:: ASSIGNMENT ::
Exactly reproduce the lines from the line bearing "You are a GUI" through the end of the listing, inclusive of both; pictures are to be omitted.

--- RECORDS SHOWN Enclosed Below ---

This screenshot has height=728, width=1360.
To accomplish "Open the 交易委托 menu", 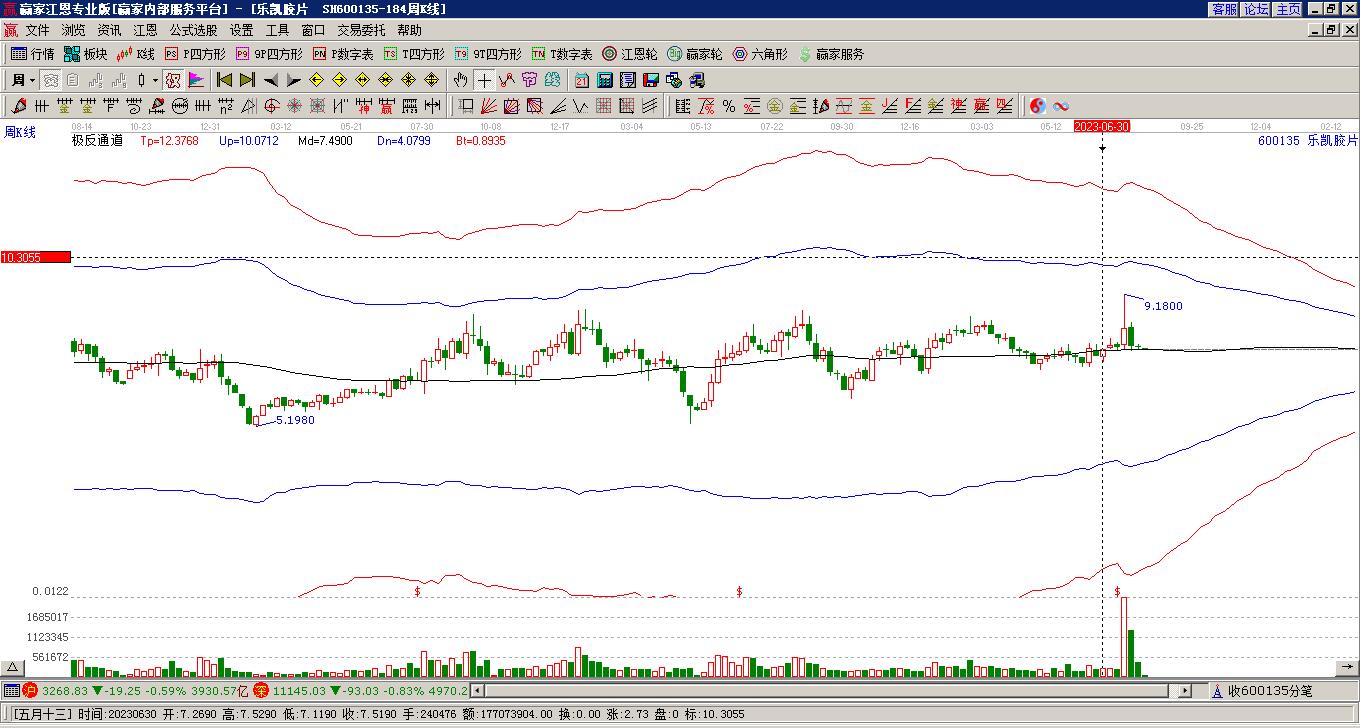I will coord(361,30).
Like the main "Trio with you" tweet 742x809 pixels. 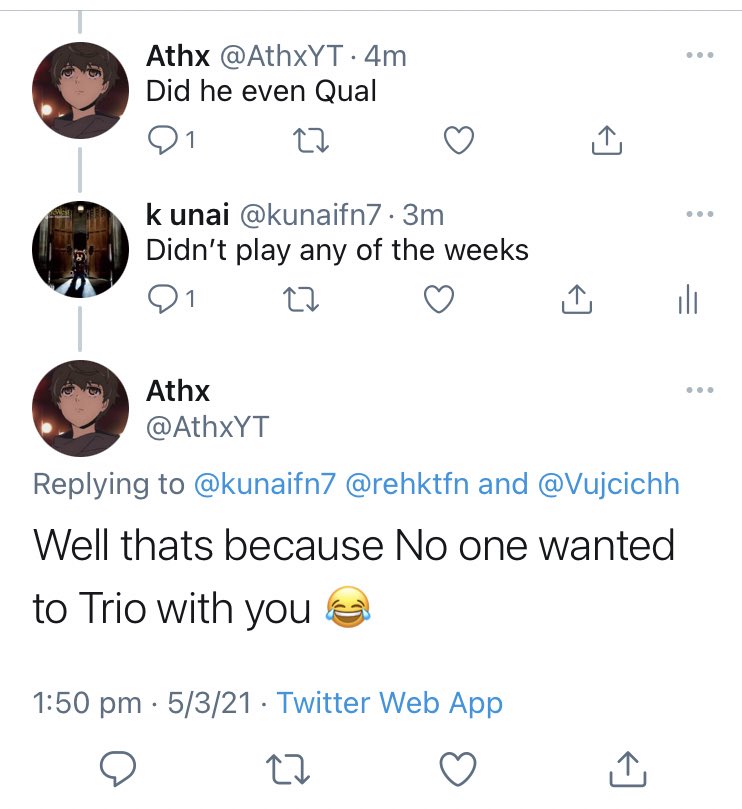coord(457,769)
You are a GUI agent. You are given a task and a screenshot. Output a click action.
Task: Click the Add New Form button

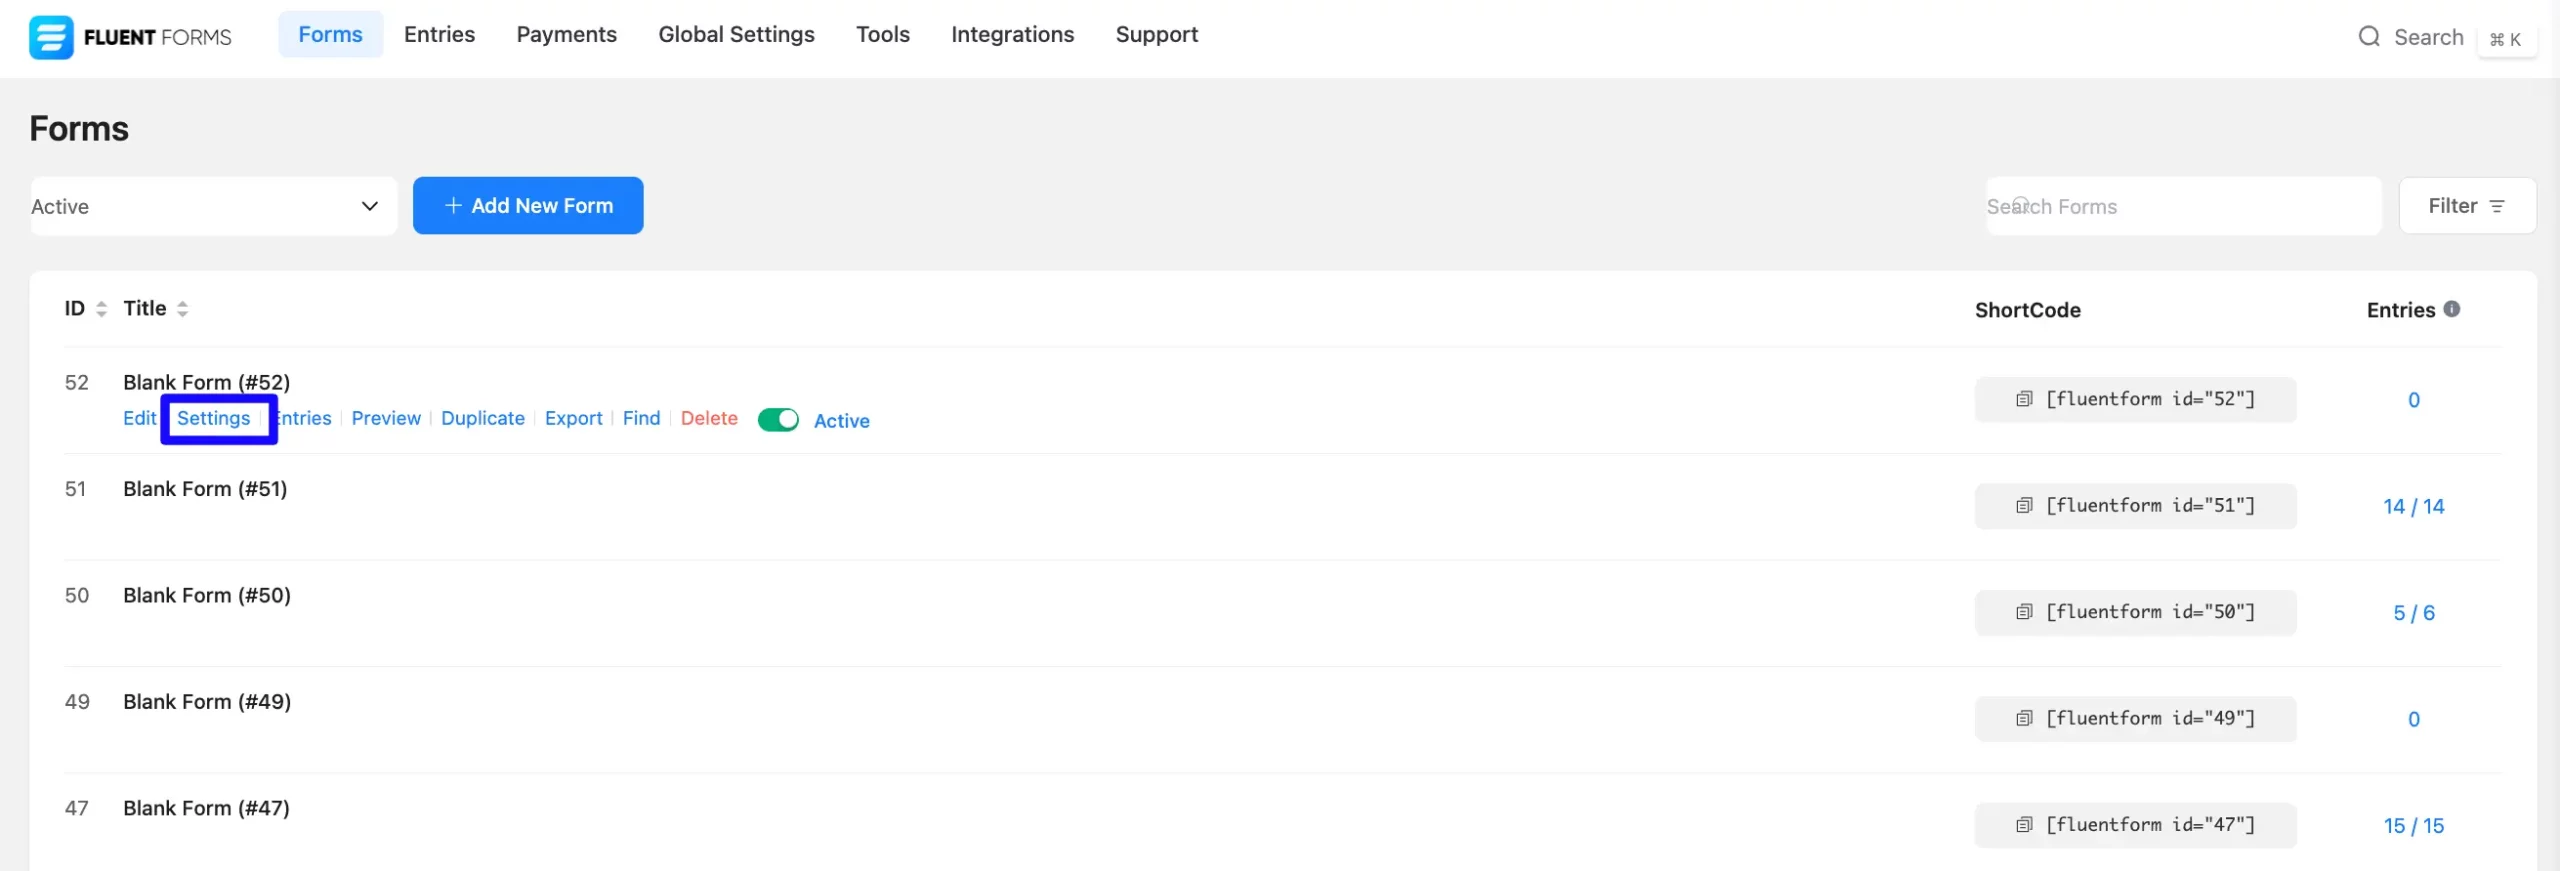[528, 206]
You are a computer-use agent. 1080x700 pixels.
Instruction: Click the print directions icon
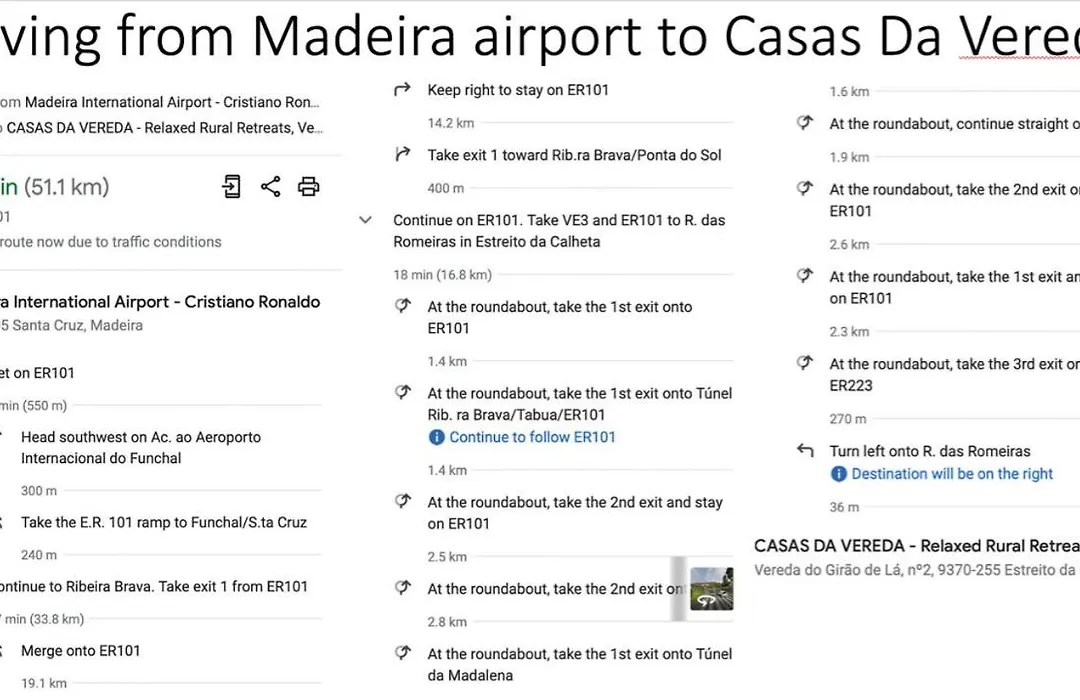coord(309,187)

--- End of Enclosed RECORDS SHOWN ---

:: EXERCISE RESULT ::
You are a GUI agent. You are given a task and a screenshot. Output a click action.
Task: Click the Add New Form button

[528, 206]
You are a computer-use agent. 1080x700 pixels.
Instruction: Click the print directions icon
coord(309,187)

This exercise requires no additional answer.